* **Task objective**
Find all the lines in the entries below that hold the word "agent" and copy them.

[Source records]
-- -- --

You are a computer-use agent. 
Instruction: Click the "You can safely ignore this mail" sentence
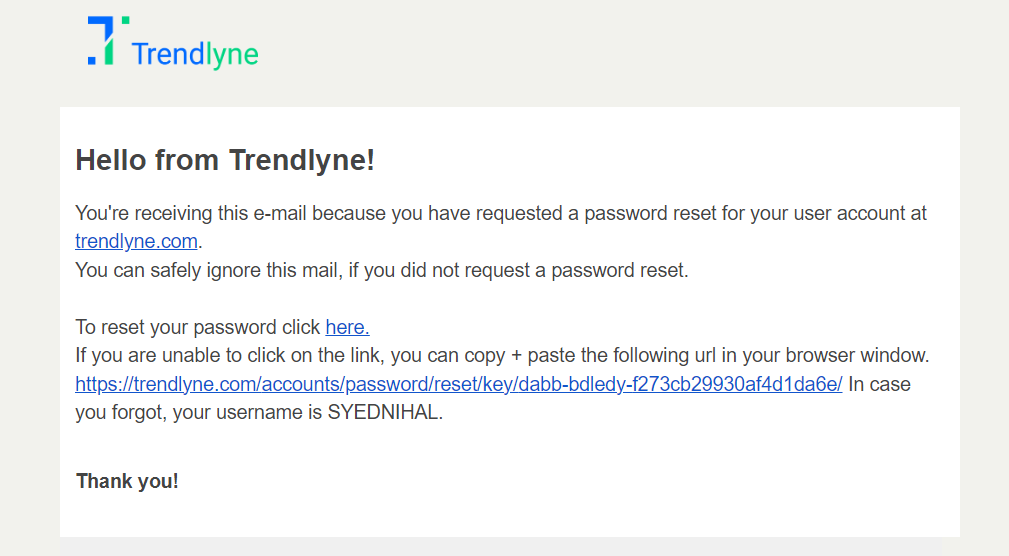coord(382,270)
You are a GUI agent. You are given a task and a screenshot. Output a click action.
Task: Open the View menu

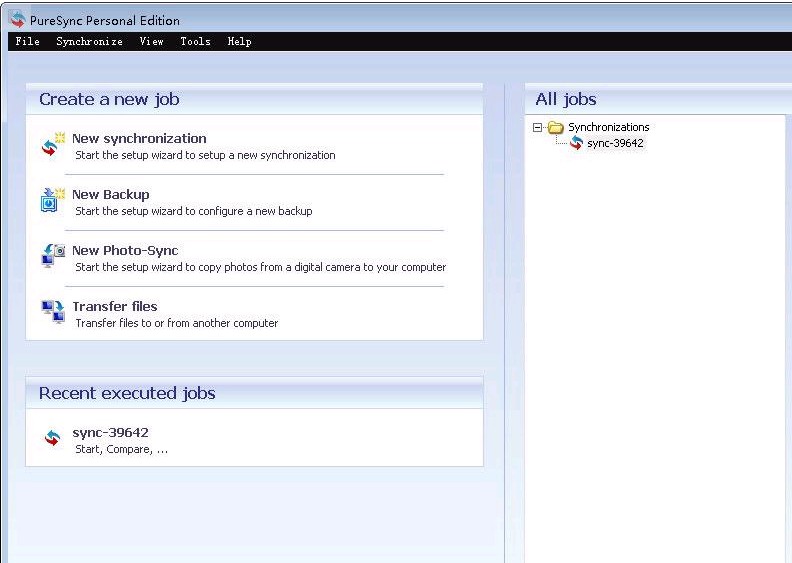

-- -- --

* **Exercise solution**
You are a computer-use agent. 
You are a GUI agent. You are given a task and a screenshot. Output a click action.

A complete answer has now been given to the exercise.